Memilih Minyak Pembersih Makeup Berdasarkan Jenis Kulit
Encyclopedic
PRE
NEXT
Beberapa wanita mengalami jerawat setelah menggunakan minyak pembersih. Mengapa hal ini terjadi, dan apakah kita harus terus menggunakannya? Beberapa minyak pembersih mengandung ester sintetis yang memicu jerawat dan noda, terutama isopropyl myristate dan isopropyl palmitate.
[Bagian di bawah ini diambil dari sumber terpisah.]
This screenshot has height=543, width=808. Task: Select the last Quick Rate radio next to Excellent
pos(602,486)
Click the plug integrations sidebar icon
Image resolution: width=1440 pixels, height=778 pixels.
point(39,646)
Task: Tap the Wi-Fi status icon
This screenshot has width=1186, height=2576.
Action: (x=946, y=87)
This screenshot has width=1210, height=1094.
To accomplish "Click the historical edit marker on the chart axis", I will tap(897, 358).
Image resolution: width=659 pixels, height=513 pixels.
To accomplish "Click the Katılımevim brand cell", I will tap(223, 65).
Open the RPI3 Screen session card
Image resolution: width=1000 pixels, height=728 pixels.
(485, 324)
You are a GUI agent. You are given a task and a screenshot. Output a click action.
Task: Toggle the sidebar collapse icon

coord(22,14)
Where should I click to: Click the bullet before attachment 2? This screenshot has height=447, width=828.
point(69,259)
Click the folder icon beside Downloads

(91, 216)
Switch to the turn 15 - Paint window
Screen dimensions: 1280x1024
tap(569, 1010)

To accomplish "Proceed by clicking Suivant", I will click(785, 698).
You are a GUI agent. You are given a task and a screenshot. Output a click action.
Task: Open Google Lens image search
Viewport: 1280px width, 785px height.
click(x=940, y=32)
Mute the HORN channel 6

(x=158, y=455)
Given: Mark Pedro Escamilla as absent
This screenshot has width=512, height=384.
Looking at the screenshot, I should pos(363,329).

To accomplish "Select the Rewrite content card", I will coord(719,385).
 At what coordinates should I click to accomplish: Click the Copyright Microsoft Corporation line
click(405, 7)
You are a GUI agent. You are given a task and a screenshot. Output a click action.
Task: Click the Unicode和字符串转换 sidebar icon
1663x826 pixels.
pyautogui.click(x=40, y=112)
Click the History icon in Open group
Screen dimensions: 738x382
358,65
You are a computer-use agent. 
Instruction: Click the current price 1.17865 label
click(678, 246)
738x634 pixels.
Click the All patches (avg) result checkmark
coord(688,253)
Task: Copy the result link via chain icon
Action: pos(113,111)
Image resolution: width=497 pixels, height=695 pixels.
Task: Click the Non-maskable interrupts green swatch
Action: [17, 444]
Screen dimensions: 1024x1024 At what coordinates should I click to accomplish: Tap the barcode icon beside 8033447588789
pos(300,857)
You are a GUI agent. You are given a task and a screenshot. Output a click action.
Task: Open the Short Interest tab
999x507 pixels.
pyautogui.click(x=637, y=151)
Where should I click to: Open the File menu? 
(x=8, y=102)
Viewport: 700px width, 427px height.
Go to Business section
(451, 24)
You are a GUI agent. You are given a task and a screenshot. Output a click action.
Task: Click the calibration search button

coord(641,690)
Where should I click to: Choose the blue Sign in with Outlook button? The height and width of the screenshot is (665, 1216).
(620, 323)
Senyawa-senyawa ini sangat iritatif dan menjadi penyebab utama noda pada kulit.Faktor lain adalah pembersihan yang tidak memadai saat menghilangkan minyak, di mana sisa minyak menumpuk di kulit seiring waktu, menyumbat pori-pori, dan memicu jerawat.
Siapa yang paling diuntungkan dari minyak pembersih?
1. Secara sederhana, makeup yang lebih berat atau intens membutuhkan minyak dengan kandungan lipid yang lebih tinggi untuk pembersihan yang efektif.
2. Dari segi jenis kulit, minyak pembersih cocok untuk kulit kering dan normal.
3. Bagi yang memiliki kulit berminyak atau rentan jerawat, pilihlah minyak pembersih yang terutama terbuat dari minyak nabati. Selalu lanjutkan dengan pembersihan menyeluruh menggunakan pembersih wajah, atau pertimbangkan untuk mengganti minyak dengan air pembersih yang menyegarkan.
4. Jenis kulit sensitif dapat menggunakan minyak pembersih secara terbatas untuk area tertentu seperti mata dan bibir. Namun, disarankan untuk memilih pembersih makeup bebas minyak untuk zona-zona sensitif ini.
Tips: Ahli kulit mencatat bahwa minyak pembersih memerlukan air hangat sekitar 40°C untuk pembersihan yang menyeluruh. Mencuci dengan air dingin sekitar 20°C dapat meninggalkan sisa minyak di kulit, yang berpotensi menyebabkan masalah. Disarankan untuk mengikuti penggunaan minyak pembersih dengan pembersih wajah rutin Anda.